§ **Directives**:
**1.** In the motion segmentation text, who is named as the supervisor?
**2.** List everything that the motion segmentation text says must be removed to achieve robust motion segmentation.
**3.** Transcribe the motion segmentation text from "Many algorithms have" up to and including "segmentation in mind.".

--- Text excerpt ---

Fusion of Motion Segmentation Algorithms

Anna-Louise Ellis

MPhil/PhD Computer Vision,

Supervisor: Dr J. Ferryman

abstract

Many algorithms have been developed to achieve motion segmentation for video surveillance. The algorithms produce varying performances under the infinite amount of changing conditions. It has been recognised that individually these algorithms have useful properties. Fusing the statistical result of these algorithms is investigated, with robust motion segmentation in mind.

1. Introduction

The ability to extract objects of interest from video sequences using motion is an active area of research within the Computer Vision community. The capacity to provide “real-time” silhouettes of these objects will assist in the tracking and reasoning of the behaviour.

Visual surveillance videos often contain unrelated motion such as trees and water, have a range of lighting and weather conditions and contain irrelevant reflections and shadows. In addition the quality of the real-time video is often poor, and at a low resolution resulting in “noisy” motion and “ghosts”. The extraction of objects of interest is frequently tackled by removing all other irrelevant pixels. This is referred to as motion segmentation.

To achieve robust motion segmentation the following criteria must be met:

  • Noise, shadows, reflections and “ghosts” must be removed.
  • Long term and rapid lighting changes must be handled.
  • It must include a means of separating irrelevant motion such as trees, snow and running water.

--- Stored records ---

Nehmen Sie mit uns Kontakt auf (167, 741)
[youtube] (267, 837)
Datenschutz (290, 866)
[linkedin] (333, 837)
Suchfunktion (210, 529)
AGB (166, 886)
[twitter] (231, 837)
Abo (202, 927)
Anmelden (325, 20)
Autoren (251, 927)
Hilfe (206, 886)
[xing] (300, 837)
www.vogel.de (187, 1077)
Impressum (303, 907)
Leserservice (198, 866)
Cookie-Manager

---

§ **Responses**:
**1.** Dr J. Ferryman

**2.** Noise, shadows, reflections and “ghosts”

**3.**
Many algorithms have been developed to achieve motion segmentation for video surveillance. The algorithms produce varying performances under the infinite amount of changing conditions. It has been recognised that individually these algorithms have useful properties. Fusing the statistical result of these algorithms is investigated, with robust motion segmentation in mind.